MMS will be gathering data to study a phenomenon called magnetic reconnection, which—along with many other places in the universe—happens when the magnetic field surrounding Earth connects and disconnects from the magnetic field carried by solar wind, realigning the very shape of Earth’s magnetic bubble and sending particles flying off at incredible speeds.
This tetrahedral formation is the result of years of discussion between scientists and orbital engineers to fashion feasible orbits that will yield the best possible observations. Such a pyramid is crucial to provide three-dimensional information about Earth’s space environment – if all four spacecraft moved in a line or a plane, MMS couldn’t observe the full shape of a structure as it flew through.
The other major feature of MMS’ orbit can be seen right in its name: multiscale. Because the four MMS spacecraft orbits can be changed individually, scientists can adjust the distance among the four spacecraft, allowing them to study magnetic reconnection on a variety of different spatial scales.
“You can think of the formation as a kind of meta-instrument,” said Conrad Schiff, orbital engineer for the MMS mission at NASA’s Goddard Space Flight Center in Greenbelt, Maryland. “Kind of like focusing a telescope, adjusting the scale of the MMS spacecraft formation brings different processes into focus.”

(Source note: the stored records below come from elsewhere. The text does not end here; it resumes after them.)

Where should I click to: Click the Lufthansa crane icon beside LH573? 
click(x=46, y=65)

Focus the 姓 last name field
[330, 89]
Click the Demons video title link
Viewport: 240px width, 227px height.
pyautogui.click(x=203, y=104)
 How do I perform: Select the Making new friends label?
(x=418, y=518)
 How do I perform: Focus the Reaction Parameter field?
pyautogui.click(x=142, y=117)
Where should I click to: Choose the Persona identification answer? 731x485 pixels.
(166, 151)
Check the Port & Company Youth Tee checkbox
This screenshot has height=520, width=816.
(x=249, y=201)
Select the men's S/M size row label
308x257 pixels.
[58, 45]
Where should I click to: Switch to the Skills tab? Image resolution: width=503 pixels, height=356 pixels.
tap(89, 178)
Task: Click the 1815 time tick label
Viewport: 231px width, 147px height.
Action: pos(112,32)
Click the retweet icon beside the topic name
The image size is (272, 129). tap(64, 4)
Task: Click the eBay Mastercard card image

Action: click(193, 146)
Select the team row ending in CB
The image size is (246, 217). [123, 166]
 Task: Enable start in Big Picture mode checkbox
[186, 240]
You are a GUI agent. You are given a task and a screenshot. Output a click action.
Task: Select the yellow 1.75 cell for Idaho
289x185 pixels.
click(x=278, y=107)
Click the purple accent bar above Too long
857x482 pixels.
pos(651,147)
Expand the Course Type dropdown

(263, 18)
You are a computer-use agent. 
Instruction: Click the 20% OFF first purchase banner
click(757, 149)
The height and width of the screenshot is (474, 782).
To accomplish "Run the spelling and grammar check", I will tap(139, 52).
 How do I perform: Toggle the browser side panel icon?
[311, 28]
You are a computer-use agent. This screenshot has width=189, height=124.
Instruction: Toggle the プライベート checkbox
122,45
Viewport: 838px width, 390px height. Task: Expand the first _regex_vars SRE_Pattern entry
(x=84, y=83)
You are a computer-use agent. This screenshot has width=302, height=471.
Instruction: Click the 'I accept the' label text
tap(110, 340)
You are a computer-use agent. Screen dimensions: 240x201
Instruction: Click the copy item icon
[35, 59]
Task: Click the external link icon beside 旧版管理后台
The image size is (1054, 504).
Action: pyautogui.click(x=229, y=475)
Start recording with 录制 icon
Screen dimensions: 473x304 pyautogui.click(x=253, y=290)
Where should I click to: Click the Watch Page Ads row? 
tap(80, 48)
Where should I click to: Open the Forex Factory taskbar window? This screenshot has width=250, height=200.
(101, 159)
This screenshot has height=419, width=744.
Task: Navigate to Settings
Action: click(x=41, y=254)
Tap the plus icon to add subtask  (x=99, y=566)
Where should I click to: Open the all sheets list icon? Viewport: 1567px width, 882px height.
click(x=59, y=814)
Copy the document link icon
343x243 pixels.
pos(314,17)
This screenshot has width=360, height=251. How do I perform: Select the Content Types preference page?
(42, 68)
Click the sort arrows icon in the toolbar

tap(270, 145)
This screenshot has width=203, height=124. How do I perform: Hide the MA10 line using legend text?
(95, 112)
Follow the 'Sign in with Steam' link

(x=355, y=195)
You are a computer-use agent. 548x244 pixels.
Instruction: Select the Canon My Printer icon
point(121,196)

Schiff has been part of MMS orbit planning on and off since 1998, long before the mission launched in March 2015. Balancing research goals of the scientists with what is both engineering and economically feasible – more fuel for more maneuverability leads to more expensive launch vehicles, for example – is a conversation that goes on for years before a mission is even officially chosen, much less launched.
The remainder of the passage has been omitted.